[To-Be デジタルリーダー[ITリーダーとIT部門の明日の姿・役割]]
幾多の難題に立ち向かうITリーダー、IT部門のあるべき姿は?─LINE片野氏×クックパッド中野氏(第1回:前編)
2019年3月18日(月)河原 潤(IT Leaders編集部)
あらゆる企業の経営課題となったデジタルトランスフォーメーション。その潮流は、ITの高度活用で経営を支えてきたIT部門自身にも「転換」を要求している。IT部門、それを率いるITリーダーがこの先どうあるべきで、何を担って経営に資するのか──。自社での実践を通じてこのテーマに対峙するクックパッドのITリーダー、中野 仁氏と各社キーパーソンの対談を通じて明らかにしてみたい。第1回は、LINEの執行役員としてサービス開発と社内ITとを共に見る片野秀人氏との、忌憚なきトークを前後編の2回にわたってお届けする。(構成と写真:河原 潤)

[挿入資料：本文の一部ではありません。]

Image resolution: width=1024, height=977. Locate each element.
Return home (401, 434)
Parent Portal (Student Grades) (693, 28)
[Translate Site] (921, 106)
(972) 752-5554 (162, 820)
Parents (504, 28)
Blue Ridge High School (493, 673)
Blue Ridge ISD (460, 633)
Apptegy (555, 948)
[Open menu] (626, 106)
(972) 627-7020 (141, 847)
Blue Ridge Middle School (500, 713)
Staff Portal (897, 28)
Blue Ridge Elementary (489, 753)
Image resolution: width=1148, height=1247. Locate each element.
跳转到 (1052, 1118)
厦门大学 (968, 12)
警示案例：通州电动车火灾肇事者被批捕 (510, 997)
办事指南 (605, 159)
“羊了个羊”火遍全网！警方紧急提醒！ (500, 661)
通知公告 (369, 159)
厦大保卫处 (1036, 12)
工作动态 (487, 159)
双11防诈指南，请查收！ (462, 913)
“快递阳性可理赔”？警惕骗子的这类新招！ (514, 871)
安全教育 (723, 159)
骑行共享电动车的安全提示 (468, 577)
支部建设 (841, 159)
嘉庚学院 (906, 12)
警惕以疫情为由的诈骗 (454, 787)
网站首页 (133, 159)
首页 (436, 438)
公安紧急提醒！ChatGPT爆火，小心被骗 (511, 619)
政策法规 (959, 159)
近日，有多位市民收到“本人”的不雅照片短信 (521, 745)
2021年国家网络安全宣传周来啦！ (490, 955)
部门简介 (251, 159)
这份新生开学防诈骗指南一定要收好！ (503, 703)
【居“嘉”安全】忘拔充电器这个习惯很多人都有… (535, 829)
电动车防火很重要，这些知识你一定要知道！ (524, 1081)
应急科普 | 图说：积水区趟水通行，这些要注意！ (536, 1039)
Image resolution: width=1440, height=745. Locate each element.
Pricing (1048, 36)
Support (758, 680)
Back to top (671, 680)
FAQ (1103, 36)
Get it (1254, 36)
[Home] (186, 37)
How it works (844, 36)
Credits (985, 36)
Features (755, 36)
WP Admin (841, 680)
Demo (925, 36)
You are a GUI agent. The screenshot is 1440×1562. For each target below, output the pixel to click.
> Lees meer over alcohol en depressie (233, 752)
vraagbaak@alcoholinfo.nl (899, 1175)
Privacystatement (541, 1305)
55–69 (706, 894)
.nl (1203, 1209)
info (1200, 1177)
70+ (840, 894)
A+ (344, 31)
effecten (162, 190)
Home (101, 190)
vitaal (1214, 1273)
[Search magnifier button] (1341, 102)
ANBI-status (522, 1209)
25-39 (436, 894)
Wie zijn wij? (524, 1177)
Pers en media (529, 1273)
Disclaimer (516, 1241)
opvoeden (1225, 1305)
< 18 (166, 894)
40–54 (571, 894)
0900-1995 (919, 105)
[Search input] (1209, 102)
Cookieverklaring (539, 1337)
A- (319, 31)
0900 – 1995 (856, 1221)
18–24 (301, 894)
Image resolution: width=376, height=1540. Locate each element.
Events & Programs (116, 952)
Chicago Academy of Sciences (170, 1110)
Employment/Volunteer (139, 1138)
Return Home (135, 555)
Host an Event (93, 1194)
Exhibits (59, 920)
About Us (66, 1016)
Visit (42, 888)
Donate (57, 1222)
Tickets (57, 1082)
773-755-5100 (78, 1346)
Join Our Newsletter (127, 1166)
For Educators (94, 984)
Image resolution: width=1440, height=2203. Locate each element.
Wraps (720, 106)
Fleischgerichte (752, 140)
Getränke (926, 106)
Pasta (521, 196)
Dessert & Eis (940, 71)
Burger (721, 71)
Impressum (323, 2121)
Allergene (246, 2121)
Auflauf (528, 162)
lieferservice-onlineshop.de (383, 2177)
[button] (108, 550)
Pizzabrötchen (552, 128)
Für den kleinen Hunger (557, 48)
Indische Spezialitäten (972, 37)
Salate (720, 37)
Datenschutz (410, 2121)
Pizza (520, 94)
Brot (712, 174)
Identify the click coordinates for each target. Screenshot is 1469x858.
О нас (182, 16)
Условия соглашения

■LINE 執行役員 Enterprise ITセンター センター長 片野秀人氏
■クックパッド コーポレートエンジニアリング部 部長 中野 仁氏
──最近はデジタル専任組織を置く企業も増え、IT部門のあり方がさらに問われるようになっています。この先、IT部門は何を担い、ITリーダーはどう組織を率いて活躍していくか。第1回目の対談としてこの連載のオーバービューになるようなお話をしていただければと思います。まず、お2人のバックグラウンドのお話から。
片野氏:私は2009年にライブドアに入社し、その時はサービスのインフラ部門を担当していました。社内の情報システムを担当するようになったのは約5年前です。会社の再編に伴って、経緯は少し複雑です。
まず、ライブドア、NHN Japan、ネイバージャパンの3社が法人統合し、そこからまたNHN PlayartとLINEに分かれました。LINEでは社内IT部門がなくて、色々な課題がありました。開発部門の立場からモノづくりに集中できる環境が必要と感じていて、うるさく文句を言っていたら自分がIT部門もみることに(笑)。最初は半年で足がかりを作って、だれかにバトンタッチしようと思っていたんですが、5年経っても変わらず担当しています(笑)。
一方で、サービス開発部門も兼任でみています。サービス事業会社として、サービス開発・運営があって、そのために必要な社内ITも一緒に考える、というのが僕の目線です。バックオフィスが管理目線ではなく、会社が提供するサービスのスピード・品質を上げるために、背中を押せるような環境をIT側からどうやって作るか。そのためにも、両方またがって見ることに意味があると思っています。
中野氏:私はもともと、システムとはまるで関係ないところに新卒で入り、3年ほど事業部門側で仕事をしていました。そのうち、システムも含めて仕組み作りをやりたいと思ってSIerに移り、外資系SIerも経験しながらITの世界に携わりました。そこから事業会社のシステム部門に移って運用の仕組み化を経験した後、クックパッドに来たという流れです。職種としては営業・技術・管理を一通りやってる珍しいタイプかも。
ここ2年は、海外展開を含めたシステム統合プロジェクトをガッツリやって、ようやく当初設定したゴールに到達したというところです。統合フェーズは何とか形になった。何年も考えていた仮説だったのですが、実際自分でやってみて7割くらい仮説は合っていたなぁという感じです。日本初の試み、いわゆる「人柱案件」も結構ありリスク高いは忙し過ぎるはで死にかけましたけどね。でも、「ラピュタは本当にあったんだ!」みたいな感覚がある(笑)。